:: SET PROBLEM ::
Locate every line in the rows below that contains the word "screenshot", and copy each of those lines in full.
________________________________________
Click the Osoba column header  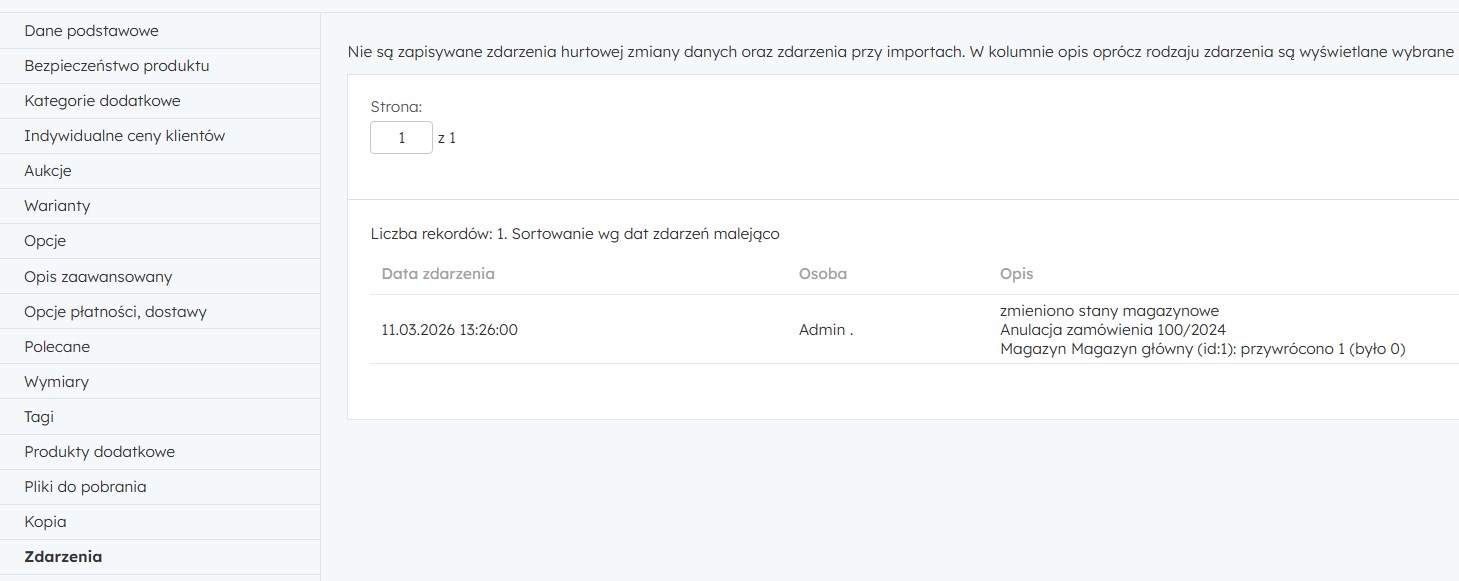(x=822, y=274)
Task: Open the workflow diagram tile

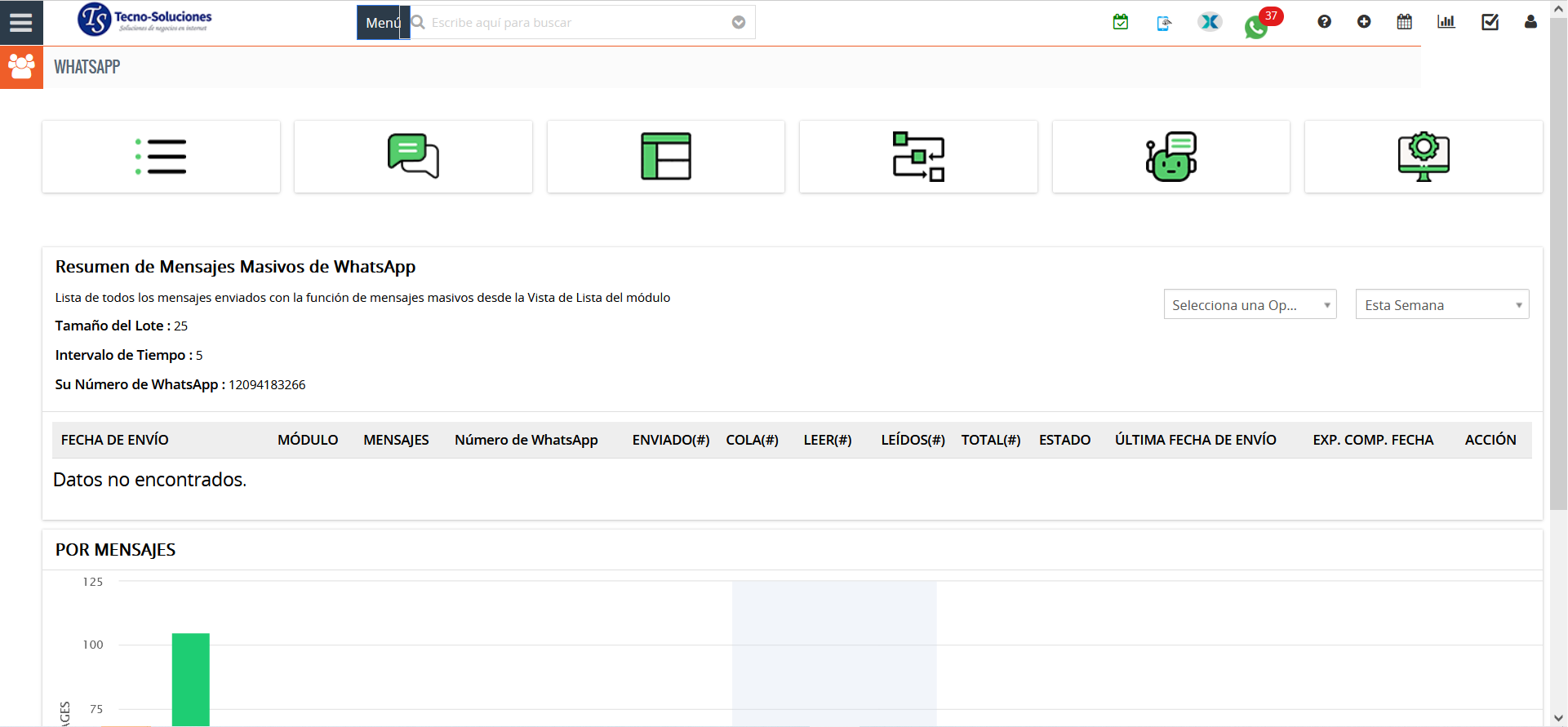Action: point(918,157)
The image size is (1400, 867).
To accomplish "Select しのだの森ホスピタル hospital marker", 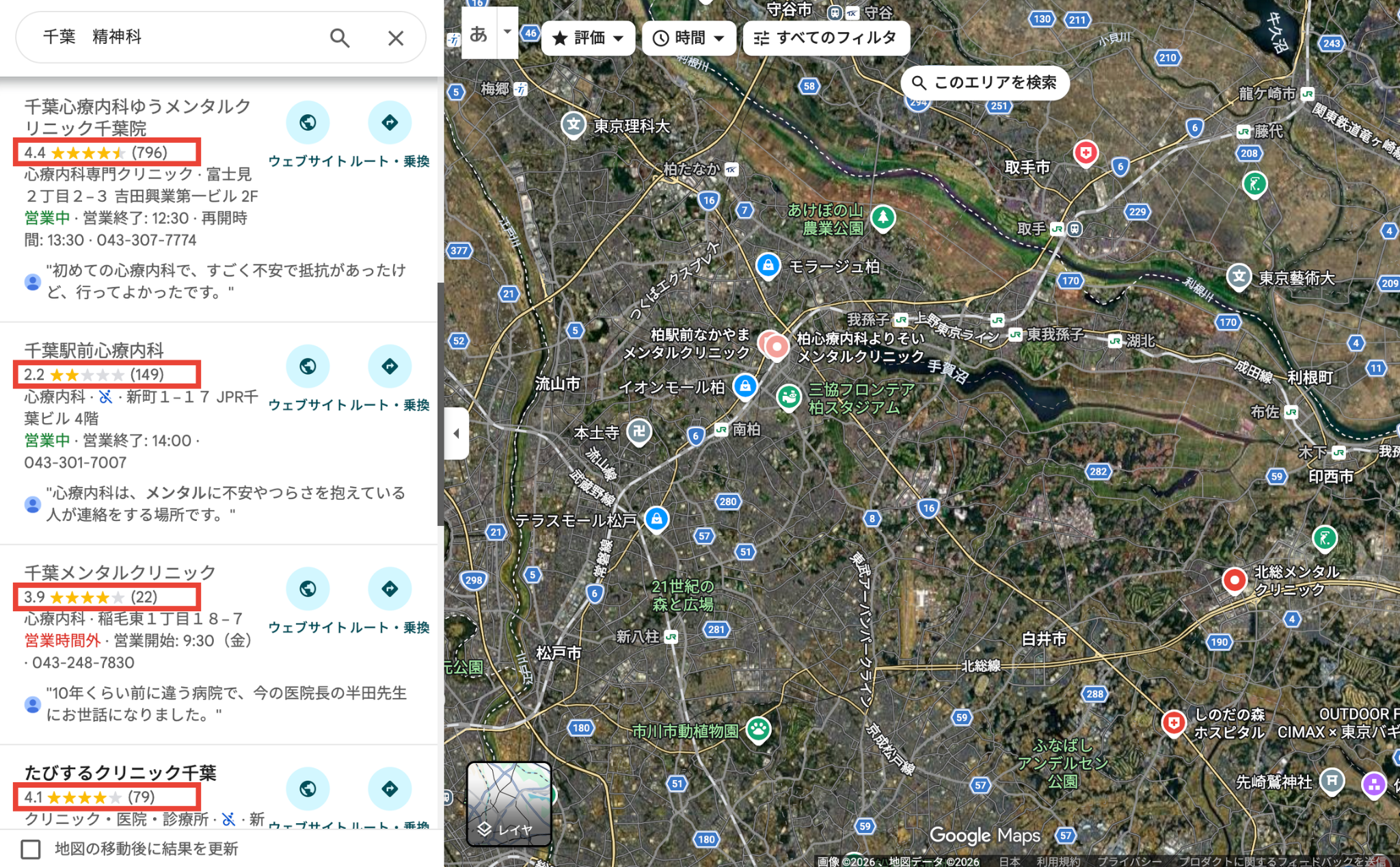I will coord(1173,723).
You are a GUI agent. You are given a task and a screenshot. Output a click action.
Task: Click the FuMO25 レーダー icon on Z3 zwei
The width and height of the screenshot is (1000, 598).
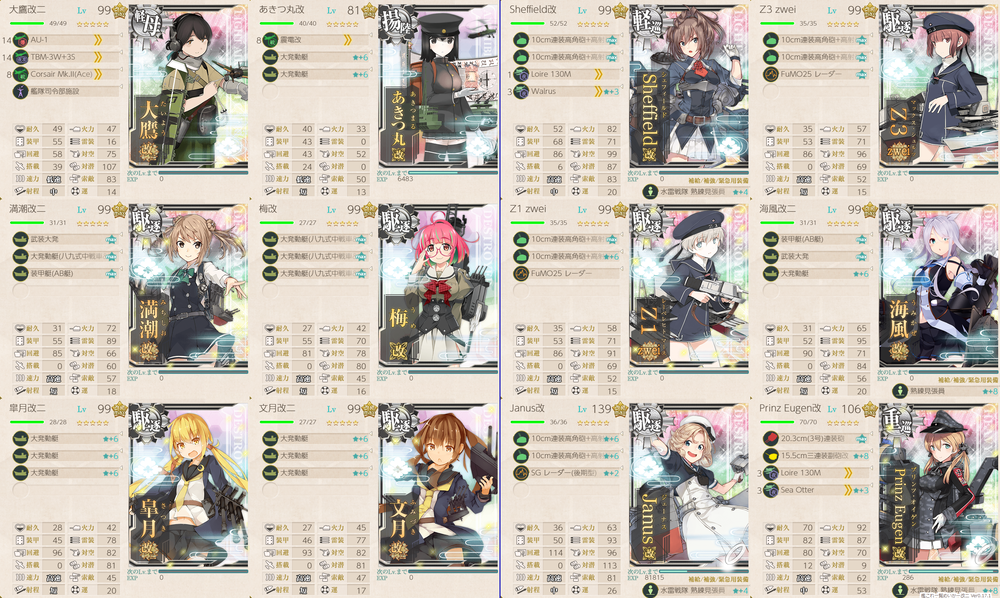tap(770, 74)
________________________________________
:: CORRECT RESPONSE ::
You are a GUI agent. You are given a task and a screenshot. Output a click action.
The width and height of the screenshot is (1000, 598).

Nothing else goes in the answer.